Chief dental officer Barry Cockcroft has welcomed news that NHS dentists have increased the prescription of high concentration toothpaste in their surgeries by 400% since 2006.
Official statistics were released by the NHS Information Centre last week.
The figures also show that the prescription of antibiotics has fallen – particularly the Amoxil sachets and powders (down around 45%) which have long been used as prophylaxis against infective endocarditis prior to dental treatment.
This is subsequent to the revised NICE guidance which recommends that such prophylaxis is unnecessary.
And the CDO maintains this is a clear indication that dentists are changing their practice in response to the NICE guidelines.
He said: ‘We are now seeing a very considerable growth in dentists starting to work in a more preventive way.
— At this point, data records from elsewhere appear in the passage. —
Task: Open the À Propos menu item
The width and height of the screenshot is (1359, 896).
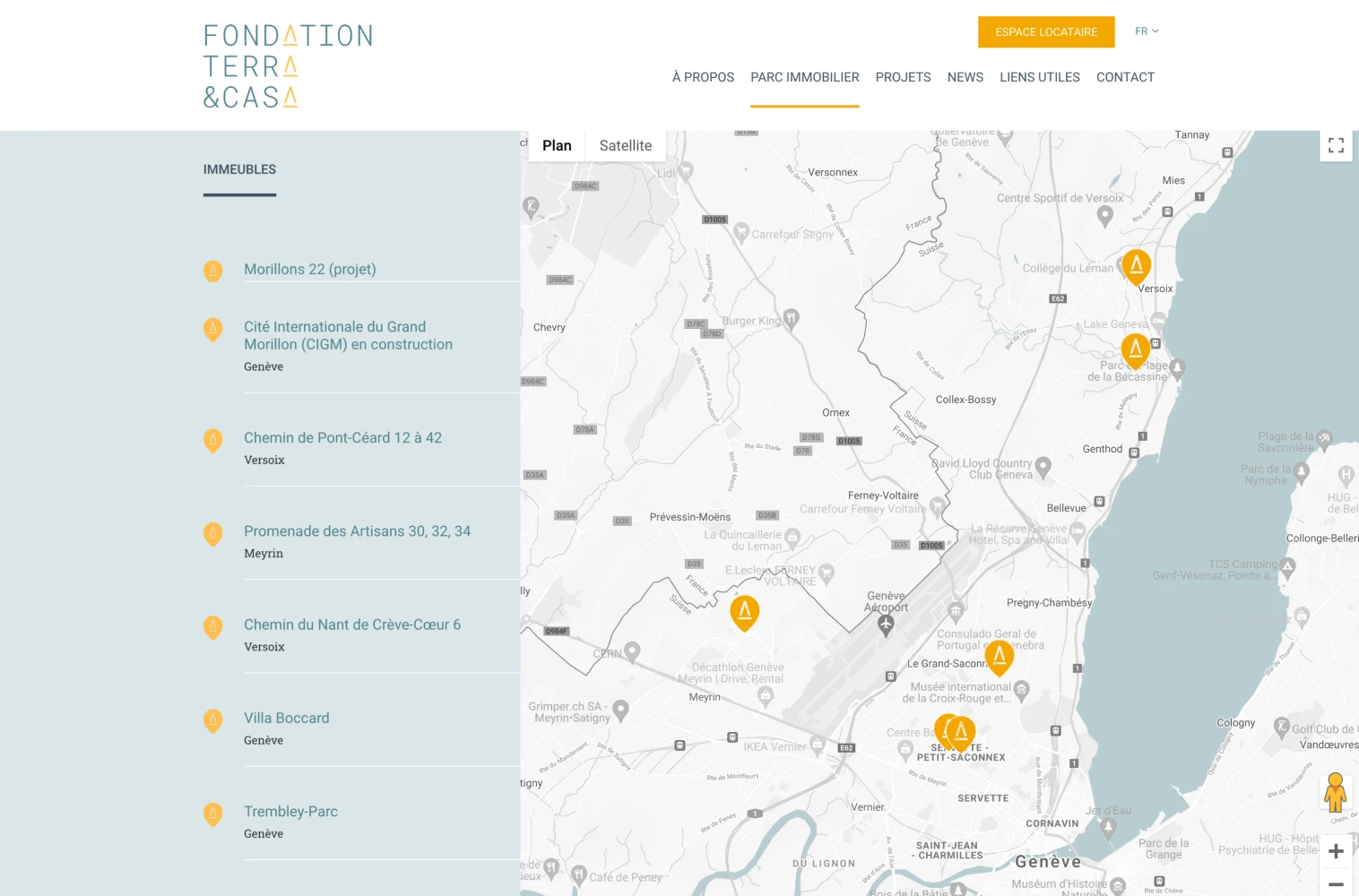Action: pyautogui.click(x=703, y=77)
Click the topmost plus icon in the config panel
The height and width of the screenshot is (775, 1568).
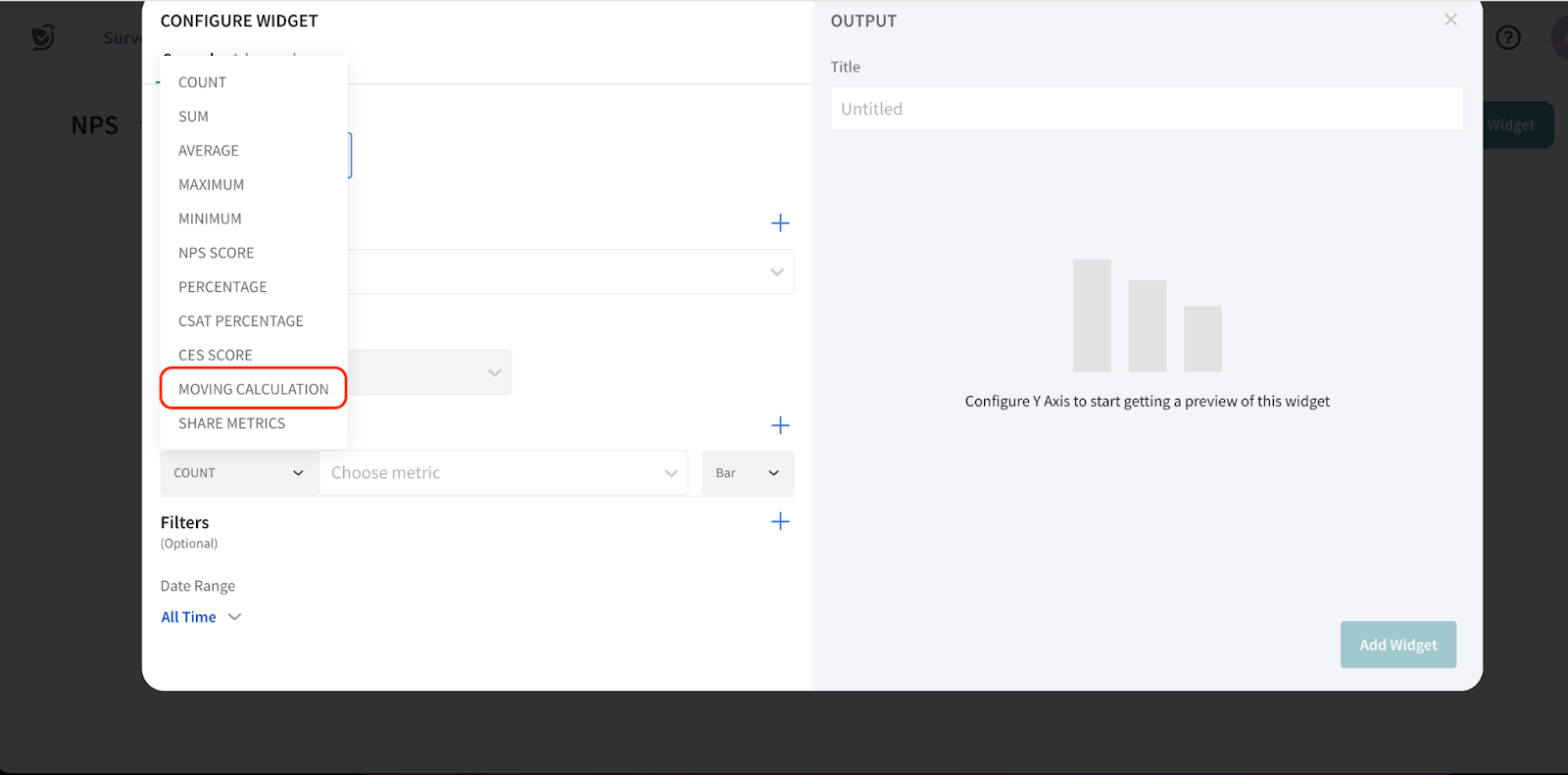click(780, 223)
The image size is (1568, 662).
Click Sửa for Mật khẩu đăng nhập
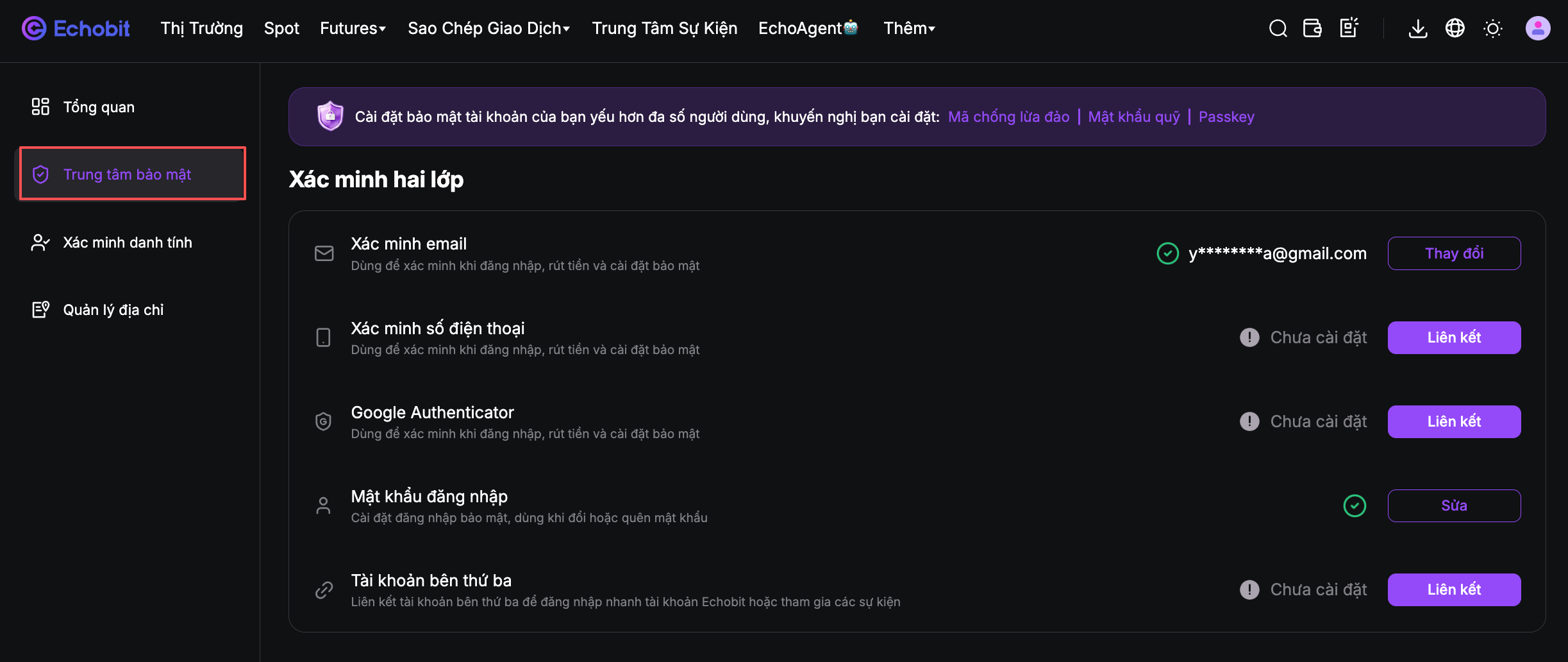coord(1454,505)
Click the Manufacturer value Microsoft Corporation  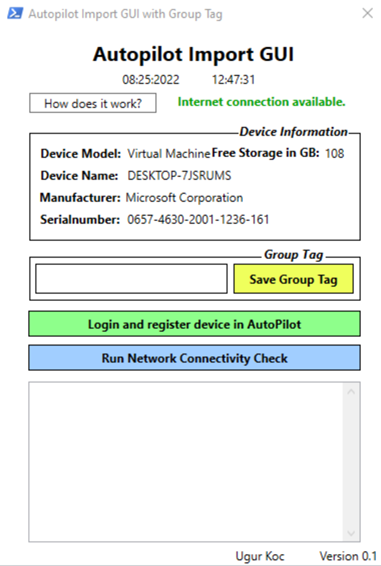(184, 197)
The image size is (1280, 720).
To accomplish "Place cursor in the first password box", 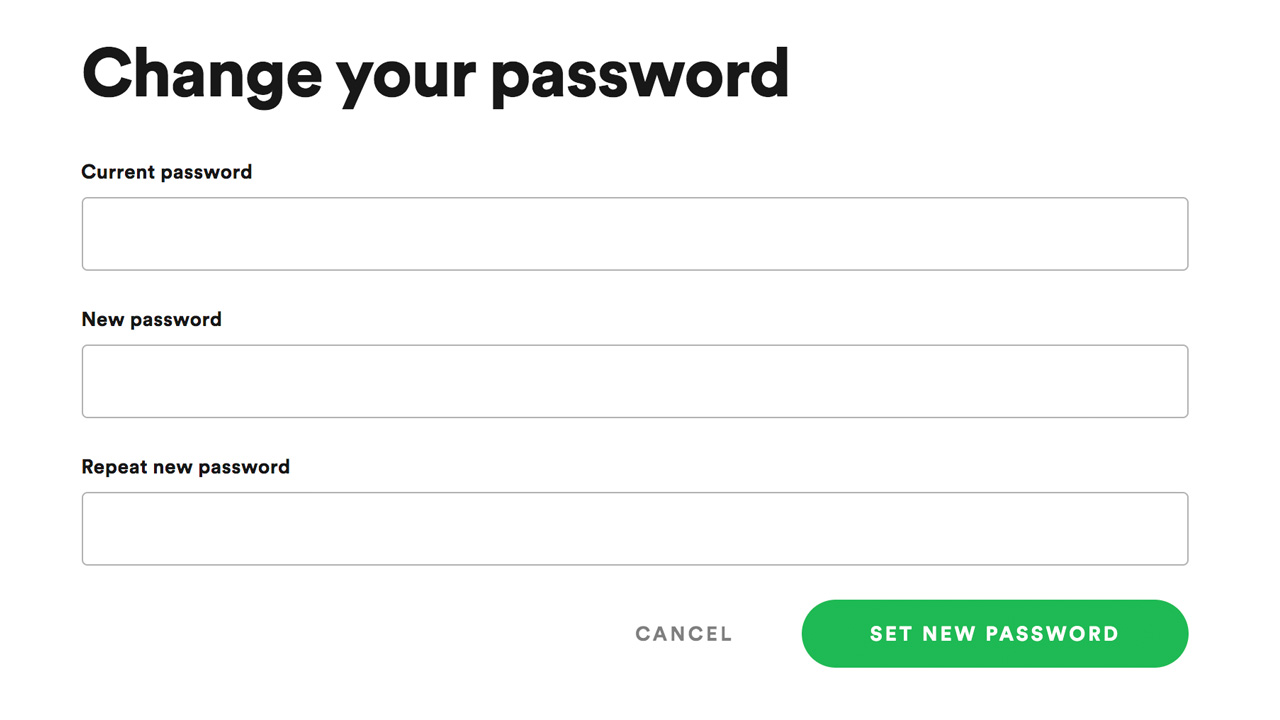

The use of high concentrated toothpaste in addition to various fluoride varnish schemes is welcome news. I am also pleased to see dentists responding to the NICE guidelines.
‘The response to the first publication of the evidence-based toolkit – Delivering better health – was positive. The second edition is going out to every dentist in the country later this month and we hope that they share these practices with the entire team.’
He added: ‘The use of these products is one of the recommendations in the evidence-based prevention toolkit and demonstrates that we are beginning to influence and encourage a more preventive approach to disease management.’
The data is for the calendar year 2008. The prescription of high concentration fluoride toothpaste by dentists rose by 237%, following on from the 139% rise in the previous year.